Does anyone know which Canadian units where stationed near Langsett ?

Discussion in 'Canadian' started by Robert Wimpenny, Feb 17, 2021.

  1. Robert Wimpenny

    Robert Wimpenny Active Member

    I have only just found out that Canadian units where training at Langsett, Yorkshire, prior to D-Day landings, i am particulary Intersested in researching any (Scottish) Canadian units there at the time for a possible family connection. have been unable to find anything at all apart from information i found on Langsett & Midhope at war, which gives no unit details, just mentions Canadians training there, but an interview with a local remembers them marching led by a Pipe band.
     
  2. Temujin

    Temujin Member

    I’m not sure if your meaning Canadian Scottish Units that landed ON D-Day....or ‘all” Canadian Scottish units (after D Day etc)

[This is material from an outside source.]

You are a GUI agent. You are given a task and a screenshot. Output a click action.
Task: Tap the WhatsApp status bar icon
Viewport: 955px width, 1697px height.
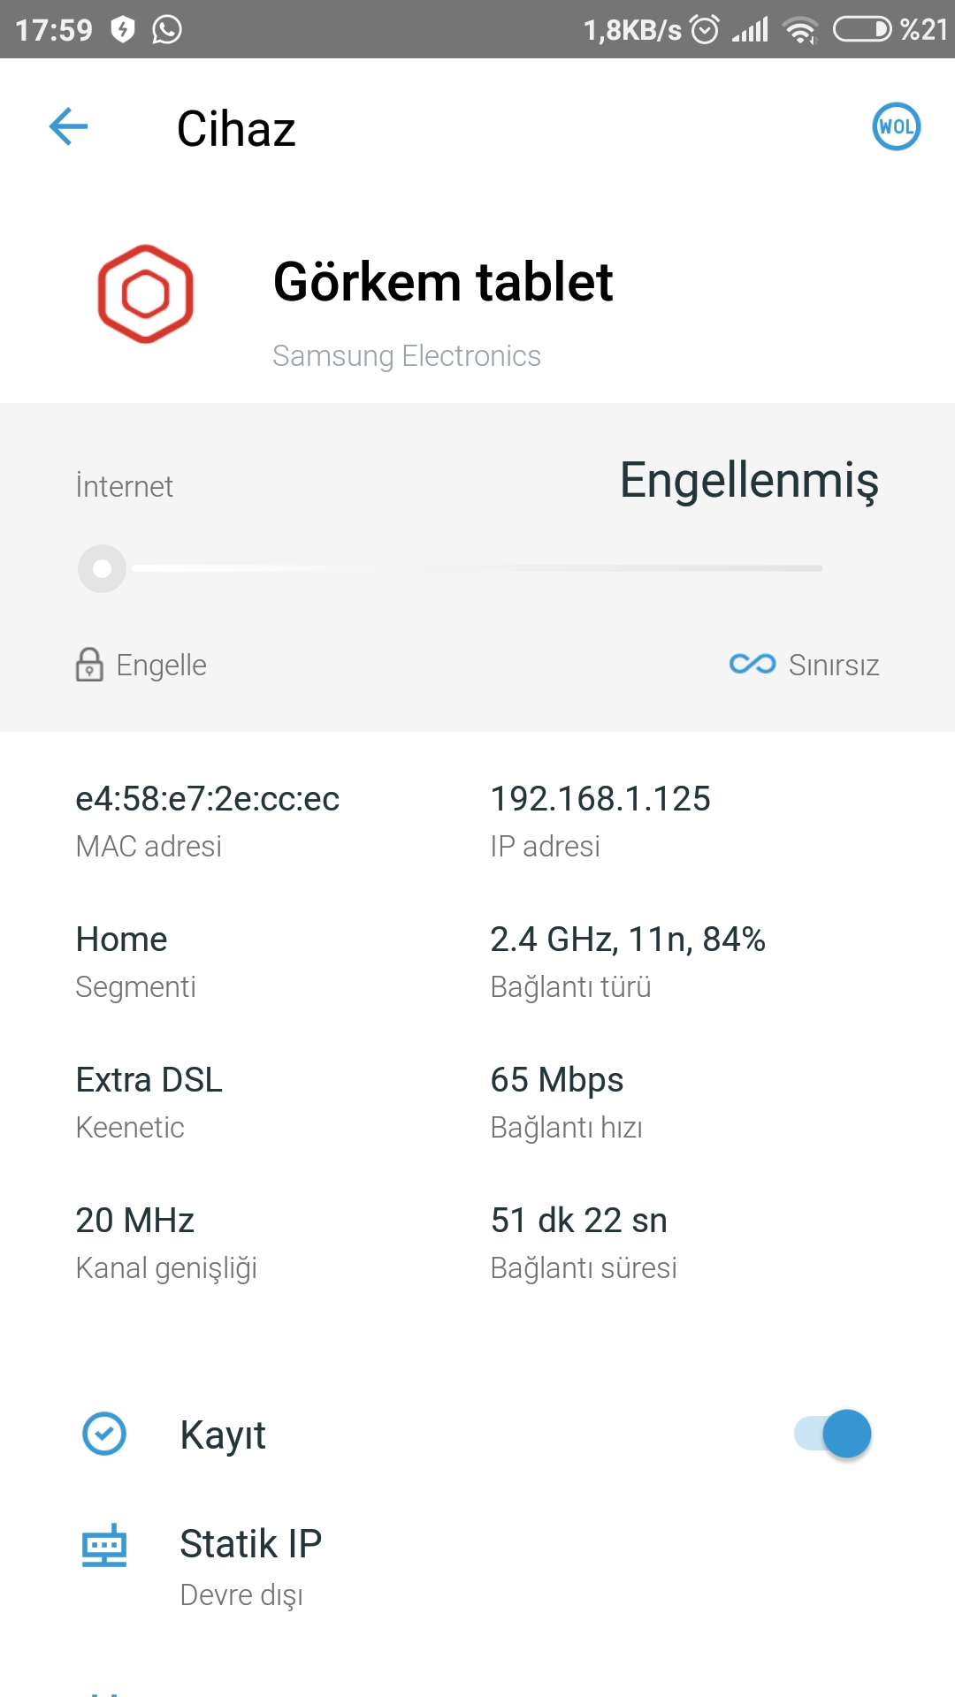pyautogui.click(x=167, y=29)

    On D Day, the following Canadian “Scottish” units landed:

    3rd Canadian Infantry Division HQ's:
    No. 3 Defence and Employment Platoon (Lorne Scots)
    Cameron Highlanders of Ottawa (MG)

    7th Canadian Infantry Brigade HQ's:
    7th CIB Ground Defence Platoon (Lorne Scots)
    1st Battalion, Canadian Scottish Regiment

    8th Canadian Infantry Brigade HQ's:
    8th CIB Ground Defence Platoon (Lorne Scots)

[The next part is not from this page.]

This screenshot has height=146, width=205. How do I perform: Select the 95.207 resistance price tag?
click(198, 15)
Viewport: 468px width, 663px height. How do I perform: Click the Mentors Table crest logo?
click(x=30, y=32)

    9th Canadian Infantry Brigade HQ's:
    Highland Light Infantry of Canada
    Stormont, Dundas, and Glengarry Highlanders
    North Nova Scotia Highlanders

    You would have to get the War Dairies of each of these units and go thru them to determine if ANY trained in that area prior to D Day
     
  3. Robert Wimpenny

    Robert Wimpenny Active Member

    Information greatly appreciated - a starting point for me to look further, the person in question (i think) was born in Alberta, Canada with one or both parents being Scottish. trying to link him to Langsett.
     
  4. Temujin

    Temujin Member

    A “Scottish” Regiment in Alberta that landed in July 1944 were the Calgary Highlander’s......if your looking for a specific person, they were part of the 2nd Cdn Infantry Division

    Other Scottish units in that Division were:

    2nd Canadian Infantry Division, 1944
    4th Canadian Infantry Brigade

    The Essex Scottish Regiment
    4th Infantry Brigade Ground Defence Platoon (Lorne Scots)
    5th Canadian Infantry Brigade
    The Black Watch (Royal Highland Regiment) of Canada
    The Calgary Highlanders
    5th Infantry Brigade Ground Defence Platoon (Lorne Scots)
    6th Canadian Infantry Brigade
    The Queen's Own Cameron Highlanders of Canada
    6th Infantry Brigade Ground Defence Platoon (Lorne Scots)
    Support units
    The Toronto Scottish Regiment (machine gun)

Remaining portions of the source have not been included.